From the point of view of volume, 2.5 "hybrid 10K hard drives are 2.5 times inferior to configurations from 3.5" HDD and SSD.


In addition to the volume, which is steadily increasing every year, we are also offered new technologies that slowly penetrate into hard drives. Based on the results of testing Exos 10E2400, we can draw the following conclusions: the disk shows excellent results for HDDs random read with a 4K transaction size and random write with a 1MB transaction size. But the patterns of real tasks do not confirm this assumption, and the only serious speed advantage over its distant ancestor Exos 10E2400 showed in 4K video import.

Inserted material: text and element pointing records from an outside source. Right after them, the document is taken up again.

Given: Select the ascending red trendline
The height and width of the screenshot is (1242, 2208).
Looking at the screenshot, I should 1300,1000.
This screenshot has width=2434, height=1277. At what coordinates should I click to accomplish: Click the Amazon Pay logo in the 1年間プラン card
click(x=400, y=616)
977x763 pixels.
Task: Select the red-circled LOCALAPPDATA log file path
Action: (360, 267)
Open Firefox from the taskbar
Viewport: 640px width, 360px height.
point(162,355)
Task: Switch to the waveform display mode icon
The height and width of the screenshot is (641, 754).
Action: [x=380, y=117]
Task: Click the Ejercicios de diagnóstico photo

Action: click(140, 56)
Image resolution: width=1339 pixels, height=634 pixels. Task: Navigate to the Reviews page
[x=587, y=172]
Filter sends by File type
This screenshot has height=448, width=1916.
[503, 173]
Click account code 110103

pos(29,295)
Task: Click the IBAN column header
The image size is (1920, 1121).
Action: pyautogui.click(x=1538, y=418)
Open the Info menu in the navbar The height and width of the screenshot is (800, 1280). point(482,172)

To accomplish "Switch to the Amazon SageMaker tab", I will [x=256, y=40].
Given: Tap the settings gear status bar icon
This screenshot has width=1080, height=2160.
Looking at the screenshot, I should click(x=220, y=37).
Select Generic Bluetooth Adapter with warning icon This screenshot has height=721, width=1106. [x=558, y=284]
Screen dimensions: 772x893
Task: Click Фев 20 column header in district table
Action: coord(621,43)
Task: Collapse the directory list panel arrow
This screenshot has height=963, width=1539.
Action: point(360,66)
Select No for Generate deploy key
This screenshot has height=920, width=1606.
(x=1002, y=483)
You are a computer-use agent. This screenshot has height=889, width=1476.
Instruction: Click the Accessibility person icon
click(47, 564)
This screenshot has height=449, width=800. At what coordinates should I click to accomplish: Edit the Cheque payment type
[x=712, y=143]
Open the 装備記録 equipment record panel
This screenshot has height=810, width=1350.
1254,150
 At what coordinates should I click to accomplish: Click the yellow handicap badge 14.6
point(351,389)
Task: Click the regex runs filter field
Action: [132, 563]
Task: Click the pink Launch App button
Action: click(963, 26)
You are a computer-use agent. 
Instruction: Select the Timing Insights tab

However, everything changes if the nature of the load changes. In real life, you will hardly keep a 2 TB database on one hard drive, and as soon as the number of disks in the array increases, and frequently requested data is indexed and cached in the NAND area, TurboBost will come into play, which can give a speed increase of 1.5 -2 times in mixed operations and 4-5 times in read operations, on any operating system and with any controller.

It is also worth noting that already on 8 disks in RAID 10, you can achieve a speed of 1 Gb/s, which will allow you to work with 4K video without compression in real time at a volume of 9.6 TB. In machines running AI video analytics applications and in media studios, this is one of those cases where you can put together a relatively inexpensive array at crazy linear speed.

There is one more point that I cannot but pay attention to: in the Enterprise Performance 10K v8 series disks with a volume of 0.9-1.8 TB had 32 GB NAND cache, and in 10K V9 for some reason the cache was reduced to 16 GB, so when choosing models from 900 to 1.8 TB for transactional load, it makes sense to look at the previous, eighth generation.